The thing that makes her constipation situation more complicated is...cancer. It compounds everything. They can't do enemas for cancer kids and so options are limited and everything that can help naturally is hard to make happen in real life because of...drumroll...cancer. 

The vincristine chemo she got three weeks ago slows down her intestines so that her body literally can't squeeze the stool out. The sitting stool becomes dry and blocks all other stool. That causes her intestines to swell up like an overinflated balloon which creates more space for stool to become stuck. 

She's on Myralax three times a day, magnesium citrate twice a day, which cramps the poop out, plus stool softeners. It's a VERY strong combination of laxatives, and the only next step is the NG tube with GoLightly, a colonoscopy cleansing medicine that they don't like to use often.
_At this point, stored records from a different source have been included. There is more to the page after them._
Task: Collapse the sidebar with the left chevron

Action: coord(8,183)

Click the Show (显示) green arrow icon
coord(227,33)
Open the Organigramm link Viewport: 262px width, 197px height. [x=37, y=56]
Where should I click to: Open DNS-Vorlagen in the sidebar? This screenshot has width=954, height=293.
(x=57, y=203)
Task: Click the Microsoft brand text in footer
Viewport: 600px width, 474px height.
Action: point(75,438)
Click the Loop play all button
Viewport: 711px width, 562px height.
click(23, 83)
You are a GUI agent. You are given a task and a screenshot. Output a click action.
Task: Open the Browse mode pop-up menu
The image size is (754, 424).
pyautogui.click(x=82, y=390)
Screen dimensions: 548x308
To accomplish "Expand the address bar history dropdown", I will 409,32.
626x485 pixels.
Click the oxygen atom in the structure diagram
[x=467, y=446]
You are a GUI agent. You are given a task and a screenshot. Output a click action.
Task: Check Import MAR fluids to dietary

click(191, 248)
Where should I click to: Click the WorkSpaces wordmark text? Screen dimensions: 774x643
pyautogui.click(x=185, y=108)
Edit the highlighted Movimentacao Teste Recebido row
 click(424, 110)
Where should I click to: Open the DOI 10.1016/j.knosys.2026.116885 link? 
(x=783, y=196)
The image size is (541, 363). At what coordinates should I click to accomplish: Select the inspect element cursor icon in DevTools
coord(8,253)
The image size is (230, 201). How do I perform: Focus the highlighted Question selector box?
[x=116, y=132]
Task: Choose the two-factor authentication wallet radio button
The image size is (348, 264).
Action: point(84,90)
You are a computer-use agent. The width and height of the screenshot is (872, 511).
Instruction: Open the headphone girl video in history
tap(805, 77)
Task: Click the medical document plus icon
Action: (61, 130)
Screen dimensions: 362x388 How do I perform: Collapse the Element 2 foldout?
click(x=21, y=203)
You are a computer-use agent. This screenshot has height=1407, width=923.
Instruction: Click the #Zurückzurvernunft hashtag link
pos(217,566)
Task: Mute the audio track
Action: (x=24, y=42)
And still today she strained for twenty minutes for just a small amount of poop. Even with industrial strength laxatives. 

The doctor gave me a list of seven or eight things we can do at home to help her and before God, I've been doing my best. I feel like keeping ahead of her constipation is like balancing a dozen spinning plates and if one begins to wobble, the entire act will come crashing down. 

We've tried every manner of prune, plum and apple juice, plus having her drink tons of water. We cut out milk and cheese. Bran, prunes, raisins, lentils, beans...I've tried cooking with all of them but she's so nauseous from the constipation she often can't eat or is very picky because everything is tasteless and/or tastes like metal. 

I've been trying to help her walk and we even went swimming in an attempt to get her exercising to fight the constipation but she wears out quickly and with her fever she can't leave her bed often as she's hooked up to an army of monitors.

We've tried warm baths, re-potty training, healthy foods, warm compresses, taking coconut oil...  

The thing that scares me the most is that she'll stop eating and drinking when she's constipated. For days. Which of course means she gets dehydrated which makes the constipation worse. 

It feels like every time we come to CHLA and get a new doctor/nurse team they want to wait until she's vomiting and in level eight pain before starting the GoLightly. That means I have to be very assertive to get her help, which stresses me to no end as I'm not very confrontational and it's very hard to balance listening and accepting advise at the same time being assertive and demanding help. 

But overall it's a happy stay. She's not vomiting yet and is feeling pretty good and eating more than normal. It's just I can see what's coming next and I don't want to be back here in two days with a miserable, vomiting kid. But today we enjoyed our friend Baby Bailey, a treat of of chocolate cake for eating her veggies, and most of all, the CHLA winter wonderland. Which was wonderful indeed.